Introduction
With modern day data analysis, we come across a situation where we have billions of records, each with its own GUID. How do we organize terabytes of data and retrieve what we want?
The solution I describe uses GUIDs as a key, but a more generalized solution is possible.
Background
While working at my previous company, someone mentioned that they had billions of records to process. They wanted to count the number of unique GUIDs, but couldn't find a useful tool to use. The idea popped into my head and here's the result.
The solution is based on the notion of a base n key with m digits. In the case of a GUID, we have 32 hexadecimal digits. As a result, we can create a tree structure with a depth of 32 (for each of the digits in the GUID). Each node would have an array of 16 sub-trees attached to it.
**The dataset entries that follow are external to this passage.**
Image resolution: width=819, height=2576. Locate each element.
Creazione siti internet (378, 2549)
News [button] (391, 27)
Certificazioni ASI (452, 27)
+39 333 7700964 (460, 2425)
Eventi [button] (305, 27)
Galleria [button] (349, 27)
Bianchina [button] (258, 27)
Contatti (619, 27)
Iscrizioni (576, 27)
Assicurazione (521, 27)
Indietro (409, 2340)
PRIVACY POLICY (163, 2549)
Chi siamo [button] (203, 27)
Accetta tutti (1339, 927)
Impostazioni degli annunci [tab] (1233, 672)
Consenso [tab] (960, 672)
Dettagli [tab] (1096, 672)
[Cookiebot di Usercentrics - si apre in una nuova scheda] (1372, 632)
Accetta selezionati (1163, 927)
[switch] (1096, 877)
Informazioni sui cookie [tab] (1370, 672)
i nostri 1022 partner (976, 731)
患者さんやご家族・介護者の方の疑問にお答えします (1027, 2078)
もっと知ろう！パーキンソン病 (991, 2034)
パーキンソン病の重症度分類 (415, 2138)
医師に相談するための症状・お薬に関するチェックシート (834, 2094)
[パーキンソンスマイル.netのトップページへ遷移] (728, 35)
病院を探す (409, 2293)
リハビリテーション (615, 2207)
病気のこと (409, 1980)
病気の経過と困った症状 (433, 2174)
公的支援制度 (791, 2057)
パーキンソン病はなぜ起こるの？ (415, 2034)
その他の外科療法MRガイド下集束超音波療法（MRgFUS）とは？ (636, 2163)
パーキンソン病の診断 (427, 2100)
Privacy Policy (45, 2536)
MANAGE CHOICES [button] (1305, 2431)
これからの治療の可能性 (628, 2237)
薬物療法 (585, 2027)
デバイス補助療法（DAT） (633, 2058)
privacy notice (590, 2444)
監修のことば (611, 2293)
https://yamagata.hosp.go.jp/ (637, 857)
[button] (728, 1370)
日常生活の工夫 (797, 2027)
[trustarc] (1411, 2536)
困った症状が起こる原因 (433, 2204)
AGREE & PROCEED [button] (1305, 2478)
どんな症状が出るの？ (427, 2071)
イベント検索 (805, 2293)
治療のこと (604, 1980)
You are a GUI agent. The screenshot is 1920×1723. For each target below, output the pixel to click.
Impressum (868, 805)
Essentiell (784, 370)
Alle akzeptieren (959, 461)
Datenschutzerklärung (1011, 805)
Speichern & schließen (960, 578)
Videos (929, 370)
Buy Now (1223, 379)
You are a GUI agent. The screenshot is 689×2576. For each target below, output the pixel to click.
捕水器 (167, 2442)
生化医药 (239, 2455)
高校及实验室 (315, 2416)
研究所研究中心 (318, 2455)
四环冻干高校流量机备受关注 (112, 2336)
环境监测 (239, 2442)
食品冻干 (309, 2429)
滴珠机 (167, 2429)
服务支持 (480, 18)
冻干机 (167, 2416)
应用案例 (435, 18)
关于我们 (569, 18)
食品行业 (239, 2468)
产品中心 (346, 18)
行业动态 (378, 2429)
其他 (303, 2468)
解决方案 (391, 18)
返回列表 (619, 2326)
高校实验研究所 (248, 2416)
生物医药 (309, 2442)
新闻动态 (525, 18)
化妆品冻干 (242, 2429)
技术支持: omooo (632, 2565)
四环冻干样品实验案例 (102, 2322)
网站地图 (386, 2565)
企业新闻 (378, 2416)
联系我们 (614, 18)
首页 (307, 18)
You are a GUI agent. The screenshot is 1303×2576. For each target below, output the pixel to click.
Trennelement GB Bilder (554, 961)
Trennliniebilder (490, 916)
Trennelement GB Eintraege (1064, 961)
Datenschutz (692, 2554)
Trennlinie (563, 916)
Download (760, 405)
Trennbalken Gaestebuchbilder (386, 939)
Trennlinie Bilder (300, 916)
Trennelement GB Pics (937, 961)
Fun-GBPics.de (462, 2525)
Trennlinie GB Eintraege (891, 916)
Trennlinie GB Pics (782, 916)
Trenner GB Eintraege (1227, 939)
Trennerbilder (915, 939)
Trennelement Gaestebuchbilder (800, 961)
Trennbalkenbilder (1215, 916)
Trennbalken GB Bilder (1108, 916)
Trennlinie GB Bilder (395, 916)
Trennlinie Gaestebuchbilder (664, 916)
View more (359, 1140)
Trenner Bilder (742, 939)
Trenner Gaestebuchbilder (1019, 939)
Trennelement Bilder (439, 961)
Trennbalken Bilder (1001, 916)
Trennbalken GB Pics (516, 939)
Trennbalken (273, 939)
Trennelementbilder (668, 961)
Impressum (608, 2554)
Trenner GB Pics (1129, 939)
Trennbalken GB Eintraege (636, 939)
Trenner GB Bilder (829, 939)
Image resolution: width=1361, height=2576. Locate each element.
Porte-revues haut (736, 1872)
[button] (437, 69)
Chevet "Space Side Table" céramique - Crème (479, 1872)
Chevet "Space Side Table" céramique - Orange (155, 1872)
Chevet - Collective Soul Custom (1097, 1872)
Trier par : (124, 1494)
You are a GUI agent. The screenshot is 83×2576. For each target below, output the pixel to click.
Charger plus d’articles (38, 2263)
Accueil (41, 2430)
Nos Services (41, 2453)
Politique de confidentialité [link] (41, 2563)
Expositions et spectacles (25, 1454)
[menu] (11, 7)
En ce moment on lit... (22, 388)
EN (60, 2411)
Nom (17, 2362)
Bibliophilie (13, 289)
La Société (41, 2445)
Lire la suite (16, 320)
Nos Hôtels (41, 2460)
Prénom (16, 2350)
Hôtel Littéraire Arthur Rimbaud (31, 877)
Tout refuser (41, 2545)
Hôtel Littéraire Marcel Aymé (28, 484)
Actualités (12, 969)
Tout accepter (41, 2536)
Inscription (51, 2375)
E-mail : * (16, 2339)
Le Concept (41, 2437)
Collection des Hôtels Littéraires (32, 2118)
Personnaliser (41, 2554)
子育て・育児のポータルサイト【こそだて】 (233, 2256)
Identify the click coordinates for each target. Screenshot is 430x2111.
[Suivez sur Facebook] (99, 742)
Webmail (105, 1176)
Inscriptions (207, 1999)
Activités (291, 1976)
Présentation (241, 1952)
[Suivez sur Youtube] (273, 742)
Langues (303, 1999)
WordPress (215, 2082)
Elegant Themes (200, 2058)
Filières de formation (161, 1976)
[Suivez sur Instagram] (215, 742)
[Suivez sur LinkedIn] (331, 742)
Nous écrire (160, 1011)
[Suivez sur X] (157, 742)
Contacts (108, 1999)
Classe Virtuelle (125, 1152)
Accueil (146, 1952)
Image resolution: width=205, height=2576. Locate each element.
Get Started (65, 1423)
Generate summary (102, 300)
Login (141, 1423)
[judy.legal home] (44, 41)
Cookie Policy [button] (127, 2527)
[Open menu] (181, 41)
A simplified example is seen below:
Under A, below the root, the array contains 3 elements, with links to 3 sub-trees. The
System.Guid
method ToByteArray()
returns a byte array of 16 bytes. Since a byte contains 256 possible values, that seemed like an unnecessary use of memory. As a result I split it into a 32 element byte array, where each element contained a hexadecimal value. This allows for a node with an array containing 16 sub-trees, instead of 256 sub-trees. I could have used a linked list instead of an array, but I didn't want to increase retrieval time. I sacrificed memory for performance. The solution presented uses two types of data structures, depending on the number of records you need to store.
Memory Based
For small data sets, when we are certain all data can be stored in memory. The above data structure is used here.
File Based
For large data sets consisting of billions of records. The solution uses the file system to store data. The above data structure is represented as a series of file system directories. The limitation is that you need a drive with sufficient memory. You will need to use a spanned hard drive to store all the billions of records you need to work with. This is currently single-threaded, although a multi-threaded solution is possible.
Using the code
For the in-memory solution:
GuidCollection<int> guidCollection = new GuidCollection<int>();
Guid newGuid = Guid.NewGuid();
guidCollection.Add(newGuid, 5);
bool res = guidCollection.ContainsKey(newGuid);
int count = guidCollection.guidArrayTree.Count;
guidCollection.OverwriteValues = true;
guidCollection[newGuid] = 10;
int val = guidCollection[newGuid];
foreach (int intVal in guidCollection.GetEnumerator())
{
System.Console.WriteLine("Value is: " + intVal);
}
int retrivedValue;
guidCollection.TryGetValue(newGuid, out retrivedValue);
guidCollection.Remove(newGuid);
For the file-based solution:
string dir = "C://TestDir/";
GuidCollection<int> guidCollection = new GuidCollection<int>(dir);
Guid newGuid = Guid.NewGuid();
guidCollection.Add(newGuid, 5);
bool res = guidCollection.ContainsKey(newGuid);
int count = guidCollection.guidArrayTree.Count;
guidCollection.OverwriteValues = true;
guidCollection[newGuid] = 10;
int val = guidCollection[newGuid];
foreach (int intVal in guidCollection.GetEnumerator())
{
System.Console.WriteLine("Value is: " + intVal);
}
int retrivedValue;
guidCollection.TryGetValue(newGuid, out retrivedValue);
guidCollection.Remove(newGuid);
Points of Interest
The GetEnumerator()
method required recursion, since we are dealing with a deeply embedded data structure and each level had multiple entries.
I got stuck on that, until I found this
article: http://stackoverflow.com/questions/2055927/ienumerable-and-recursion-using-yield-return
Adding and retrieving data is in linear time. However, we pay for this in terms of memory usage.